ЗАДАНИЕ A: Собери из списка все строки, в которых встречается слово «bottom», и перепиши их без изменений.

СТРАНИЦА:
– Вас допрашивали, когда он в конце концов сбежал?
– Нет. Меня допрашивали потом, через лет десять, когда с Блантом случилась эта история: Anthony Blunt был историк искусства.
Который тоже был агентом. Советским. Его раскрыли. Тогда пришел ко мне какой-то господин из разведки, спросил, что вы знаете. Я с удовольствием ему все рассказал, я на стороне полиции. В этих отношениях. Ничего не имею против допросов. Меня не подозревали.
Если кто-нибудь прочел мою книгу о Карле Марксе, то мало вероятно, что я советский агент.
– Когда вы ехали в Москву, вы чувствовали, что вас пытаются все-таки как-то использовать по линии Intelligence или нет?
– Нет. Никто никогда, никакая Intelligence, не было. Всю жизнь никогда не работал для Intelligence, никогда.
– В каком году умер Берджесс, вы не помните?

ИСХОДНЫЕ ДАННЫЕ:
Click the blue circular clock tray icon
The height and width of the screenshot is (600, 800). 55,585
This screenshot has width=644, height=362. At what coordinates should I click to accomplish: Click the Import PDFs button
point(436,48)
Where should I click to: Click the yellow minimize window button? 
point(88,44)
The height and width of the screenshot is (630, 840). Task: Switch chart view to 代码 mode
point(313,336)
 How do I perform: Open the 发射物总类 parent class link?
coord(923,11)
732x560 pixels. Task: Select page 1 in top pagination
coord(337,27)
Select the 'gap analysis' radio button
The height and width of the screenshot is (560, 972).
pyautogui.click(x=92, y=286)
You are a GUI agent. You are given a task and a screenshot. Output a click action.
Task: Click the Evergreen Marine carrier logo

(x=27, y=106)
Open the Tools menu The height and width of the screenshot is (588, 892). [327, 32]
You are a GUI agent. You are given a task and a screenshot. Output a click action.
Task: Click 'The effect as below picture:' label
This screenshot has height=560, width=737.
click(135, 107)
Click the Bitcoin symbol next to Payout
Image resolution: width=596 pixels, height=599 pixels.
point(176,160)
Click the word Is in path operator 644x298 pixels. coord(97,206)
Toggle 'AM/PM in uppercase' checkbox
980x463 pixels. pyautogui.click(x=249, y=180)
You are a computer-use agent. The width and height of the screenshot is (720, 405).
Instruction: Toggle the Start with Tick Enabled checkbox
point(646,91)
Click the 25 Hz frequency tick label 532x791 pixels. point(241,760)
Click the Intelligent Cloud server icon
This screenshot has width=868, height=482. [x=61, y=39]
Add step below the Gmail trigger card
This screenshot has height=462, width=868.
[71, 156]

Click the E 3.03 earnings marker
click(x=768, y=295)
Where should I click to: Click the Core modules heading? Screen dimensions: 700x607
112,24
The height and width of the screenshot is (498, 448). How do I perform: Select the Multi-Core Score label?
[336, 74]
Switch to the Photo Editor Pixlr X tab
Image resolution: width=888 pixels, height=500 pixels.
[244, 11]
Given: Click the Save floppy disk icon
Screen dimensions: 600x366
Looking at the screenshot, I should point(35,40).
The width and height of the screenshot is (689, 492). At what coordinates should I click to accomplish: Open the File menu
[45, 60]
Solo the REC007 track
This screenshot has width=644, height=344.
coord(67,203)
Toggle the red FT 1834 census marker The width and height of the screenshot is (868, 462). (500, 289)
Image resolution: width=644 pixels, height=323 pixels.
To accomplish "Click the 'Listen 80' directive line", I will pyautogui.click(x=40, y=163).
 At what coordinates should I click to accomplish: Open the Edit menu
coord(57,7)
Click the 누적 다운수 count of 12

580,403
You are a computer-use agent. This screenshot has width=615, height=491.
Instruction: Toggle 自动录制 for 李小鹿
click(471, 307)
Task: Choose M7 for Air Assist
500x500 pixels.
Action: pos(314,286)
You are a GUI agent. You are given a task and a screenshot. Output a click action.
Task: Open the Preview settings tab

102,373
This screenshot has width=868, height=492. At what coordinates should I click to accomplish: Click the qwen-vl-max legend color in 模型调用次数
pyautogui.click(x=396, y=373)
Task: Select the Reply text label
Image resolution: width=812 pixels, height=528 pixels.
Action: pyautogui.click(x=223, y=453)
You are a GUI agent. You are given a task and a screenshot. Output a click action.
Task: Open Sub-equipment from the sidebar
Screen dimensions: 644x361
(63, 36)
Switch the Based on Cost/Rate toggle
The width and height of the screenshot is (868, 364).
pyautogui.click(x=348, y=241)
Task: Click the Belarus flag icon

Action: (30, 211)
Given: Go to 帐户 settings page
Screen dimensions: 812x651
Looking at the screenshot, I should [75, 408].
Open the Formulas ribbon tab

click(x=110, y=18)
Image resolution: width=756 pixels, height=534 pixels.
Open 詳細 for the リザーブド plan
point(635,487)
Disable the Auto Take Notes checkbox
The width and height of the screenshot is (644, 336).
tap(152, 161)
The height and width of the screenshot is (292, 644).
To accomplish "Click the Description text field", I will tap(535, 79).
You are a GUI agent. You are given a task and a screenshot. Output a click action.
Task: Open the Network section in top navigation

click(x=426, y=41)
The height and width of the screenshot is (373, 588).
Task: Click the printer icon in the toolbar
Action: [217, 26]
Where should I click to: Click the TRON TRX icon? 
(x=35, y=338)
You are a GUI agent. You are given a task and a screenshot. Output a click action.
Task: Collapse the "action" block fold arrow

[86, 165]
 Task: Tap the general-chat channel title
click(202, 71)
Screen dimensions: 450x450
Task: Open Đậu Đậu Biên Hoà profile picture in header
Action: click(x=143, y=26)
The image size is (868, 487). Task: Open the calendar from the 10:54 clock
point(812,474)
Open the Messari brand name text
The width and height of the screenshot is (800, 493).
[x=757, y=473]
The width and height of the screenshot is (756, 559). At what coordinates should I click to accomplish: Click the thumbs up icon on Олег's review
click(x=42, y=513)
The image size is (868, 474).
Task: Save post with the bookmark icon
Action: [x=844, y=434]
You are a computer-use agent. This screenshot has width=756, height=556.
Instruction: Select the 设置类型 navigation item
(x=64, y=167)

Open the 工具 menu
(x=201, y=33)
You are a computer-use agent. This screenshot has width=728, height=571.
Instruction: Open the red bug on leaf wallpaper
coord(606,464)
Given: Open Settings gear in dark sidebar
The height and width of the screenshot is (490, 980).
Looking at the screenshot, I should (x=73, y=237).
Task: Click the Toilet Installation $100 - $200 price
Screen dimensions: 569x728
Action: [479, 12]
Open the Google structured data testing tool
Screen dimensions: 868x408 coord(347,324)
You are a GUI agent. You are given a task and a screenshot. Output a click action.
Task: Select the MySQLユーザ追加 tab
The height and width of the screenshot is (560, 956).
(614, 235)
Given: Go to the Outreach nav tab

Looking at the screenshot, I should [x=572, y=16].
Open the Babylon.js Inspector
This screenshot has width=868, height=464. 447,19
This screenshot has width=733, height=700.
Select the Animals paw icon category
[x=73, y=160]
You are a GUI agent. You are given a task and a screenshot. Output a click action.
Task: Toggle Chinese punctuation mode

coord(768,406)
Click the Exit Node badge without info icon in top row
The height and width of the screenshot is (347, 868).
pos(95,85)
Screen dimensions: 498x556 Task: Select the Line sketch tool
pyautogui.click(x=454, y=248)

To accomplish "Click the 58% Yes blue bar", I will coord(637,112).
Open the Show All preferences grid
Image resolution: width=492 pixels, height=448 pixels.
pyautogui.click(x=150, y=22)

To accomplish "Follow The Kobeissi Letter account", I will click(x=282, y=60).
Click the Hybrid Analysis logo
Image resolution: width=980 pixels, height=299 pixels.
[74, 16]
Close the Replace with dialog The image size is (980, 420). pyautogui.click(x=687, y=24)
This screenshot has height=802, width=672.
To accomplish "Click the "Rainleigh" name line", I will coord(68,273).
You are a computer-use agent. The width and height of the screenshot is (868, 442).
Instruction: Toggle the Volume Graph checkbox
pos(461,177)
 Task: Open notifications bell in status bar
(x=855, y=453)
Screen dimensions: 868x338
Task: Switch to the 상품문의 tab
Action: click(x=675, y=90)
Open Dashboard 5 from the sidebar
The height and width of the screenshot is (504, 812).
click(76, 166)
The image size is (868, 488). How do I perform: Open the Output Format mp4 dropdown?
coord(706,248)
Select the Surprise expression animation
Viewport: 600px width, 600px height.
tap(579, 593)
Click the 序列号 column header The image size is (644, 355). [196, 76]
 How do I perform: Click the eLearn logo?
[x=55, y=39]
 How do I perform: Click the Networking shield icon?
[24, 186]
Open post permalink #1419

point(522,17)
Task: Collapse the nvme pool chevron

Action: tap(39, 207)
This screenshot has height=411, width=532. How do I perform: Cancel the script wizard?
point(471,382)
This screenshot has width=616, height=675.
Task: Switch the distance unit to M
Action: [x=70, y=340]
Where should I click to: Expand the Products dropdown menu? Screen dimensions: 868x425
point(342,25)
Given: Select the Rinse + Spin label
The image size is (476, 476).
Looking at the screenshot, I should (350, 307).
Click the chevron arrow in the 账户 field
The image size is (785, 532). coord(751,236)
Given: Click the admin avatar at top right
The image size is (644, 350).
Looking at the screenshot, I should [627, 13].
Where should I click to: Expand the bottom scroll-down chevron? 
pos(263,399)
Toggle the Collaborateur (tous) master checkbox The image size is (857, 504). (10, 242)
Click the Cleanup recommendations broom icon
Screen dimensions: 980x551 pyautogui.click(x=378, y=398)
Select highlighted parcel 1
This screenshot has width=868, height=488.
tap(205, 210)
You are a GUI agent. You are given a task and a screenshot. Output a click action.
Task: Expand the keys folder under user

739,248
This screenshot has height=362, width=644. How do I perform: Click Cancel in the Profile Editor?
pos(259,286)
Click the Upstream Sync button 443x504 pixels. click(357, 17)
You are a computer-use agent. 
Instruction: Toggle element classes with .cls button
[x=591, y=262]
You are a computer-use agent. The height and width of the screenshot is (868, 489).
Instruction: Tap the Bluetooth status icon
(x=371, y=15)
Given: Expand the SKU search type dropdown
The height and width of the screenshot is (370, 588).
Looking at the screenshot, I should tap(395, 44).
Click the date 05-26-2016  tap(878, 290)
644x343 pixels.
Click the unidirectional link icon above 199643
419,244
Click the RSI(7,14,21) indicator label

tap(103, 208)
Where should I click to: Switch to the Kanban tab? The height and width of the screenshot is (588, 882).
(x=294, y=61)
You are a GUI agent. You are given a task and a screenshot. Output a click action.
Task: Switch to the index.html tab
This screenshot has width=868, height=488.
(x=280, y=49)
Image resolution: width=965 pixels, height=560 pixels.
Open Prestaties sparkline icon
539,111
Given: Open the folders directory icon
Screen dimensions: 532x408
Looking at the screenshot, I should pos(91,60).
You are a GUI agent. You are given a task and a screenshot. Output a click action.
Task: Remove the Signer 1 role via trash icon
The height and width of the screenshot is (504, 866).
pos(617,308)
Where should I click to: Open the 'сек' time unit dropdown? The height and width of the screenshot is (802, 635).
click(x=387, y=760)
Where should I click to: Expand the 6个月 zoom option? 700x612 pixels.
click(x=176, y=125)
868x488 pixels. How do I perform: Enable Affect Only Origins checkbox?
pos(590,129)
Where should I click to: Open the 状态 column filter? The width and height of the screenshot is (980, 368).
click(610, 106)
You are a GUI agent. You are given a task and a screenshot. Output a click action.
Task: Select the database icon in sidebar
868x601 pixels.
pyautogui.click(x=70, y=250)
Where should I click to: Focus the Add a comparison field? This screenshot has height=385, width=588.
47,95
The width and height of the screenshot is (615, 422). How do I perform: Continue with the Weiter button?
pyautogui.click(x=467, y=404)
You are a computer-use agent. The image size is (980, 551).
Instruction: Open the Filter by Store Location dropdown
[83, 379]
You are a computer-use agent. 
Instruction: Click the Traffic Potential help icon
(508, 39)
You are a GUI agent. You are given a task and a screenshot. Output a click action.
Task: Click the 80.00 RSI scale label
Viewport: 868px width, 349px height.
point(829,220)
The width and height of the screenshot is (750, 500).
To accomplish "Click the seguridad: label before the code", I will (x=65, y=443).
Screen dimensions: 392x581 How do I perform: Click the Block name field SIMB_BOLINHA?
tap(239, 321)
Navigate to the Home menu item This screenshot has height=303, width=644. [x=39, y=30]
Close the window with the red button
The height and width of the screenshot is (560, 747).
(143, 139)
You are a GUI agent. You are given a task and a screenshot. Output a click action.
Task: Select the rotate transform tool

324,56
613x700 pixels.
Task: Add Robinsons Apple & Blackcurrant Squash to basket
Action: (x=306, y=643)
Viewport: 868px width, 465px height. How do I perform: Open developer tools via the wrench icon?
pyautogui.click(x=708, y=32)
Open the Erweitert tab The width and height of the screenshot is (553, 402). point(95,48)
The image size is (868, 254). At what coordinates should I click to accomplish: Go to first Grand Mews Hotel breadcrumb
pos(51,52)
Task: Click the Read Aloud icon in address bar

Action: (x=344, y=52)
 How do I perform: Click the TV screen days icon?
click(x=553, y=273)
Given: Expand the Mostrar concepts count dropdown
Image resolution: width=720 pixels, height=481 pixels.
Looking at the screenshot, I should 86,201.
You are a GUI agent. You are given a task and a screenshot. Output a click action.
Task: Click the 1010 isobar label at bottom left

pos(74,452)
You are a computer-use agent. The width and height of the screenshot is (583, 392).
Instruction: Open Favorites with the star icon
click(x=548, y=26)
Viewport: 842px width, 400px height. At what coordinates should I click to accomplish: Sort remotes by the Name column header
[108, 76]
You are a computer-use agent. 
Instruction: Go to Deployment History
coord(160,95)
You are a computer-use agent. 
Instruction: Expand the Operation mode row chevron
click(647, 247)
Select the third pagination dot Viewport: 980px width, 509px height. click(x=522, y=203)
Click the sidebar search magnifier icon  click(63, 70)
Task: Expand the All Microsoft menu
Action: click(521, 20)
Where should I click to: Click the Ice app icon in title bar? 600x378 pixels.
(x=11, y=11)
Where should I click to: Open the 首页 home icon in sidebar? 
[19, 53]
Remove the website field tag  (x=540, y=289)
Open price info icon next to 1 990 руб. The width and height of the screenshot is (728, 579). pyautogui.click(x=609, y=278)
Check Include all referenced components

ЗАДАНИЕ B: Выведи фрагмент интервью целиком, слово в слово.

ОЖИДАЕМЫЙ ОТВЕТ A:
Where should I click to: Expand the bottom scroll-down chevron? 
Task: Click the 1010 isobar label at bottom left

ОЖИДАЕМЫЙ ОТВЕТ B:
– Вас допрашивали, когда он в конце концов сбежал?
– Нет. Меня допрашивали потом, через лет десять, когда с Блантом случилась эта история: Anthony Blunt был историк искусства.
Который тоже был агентом. Советским. Его раскрыли. Тогда пришел ко мне какой-то господин из разведки, спросил, что вы знаете. Я с удовольствием ему все рассказал, я на стороне полиции. В этих отношениях. Ничего не имею против допросов. Меня не подозревали.
Если кто-нибудь прочел мою книгу о Карле Марксе, то мало вероятно, что я советский агент.
– Когда вы ехали в Москву, вы чувствовали, что вас пытаются все-таки как-то использовать по линии Intelligence или нет?
– Нет. Никто никогда, никакая Intelligence, не было. Всю жизнь никогда не работал для Intelligence, никогда.
– В каком году умер Берджесс, вы не помните?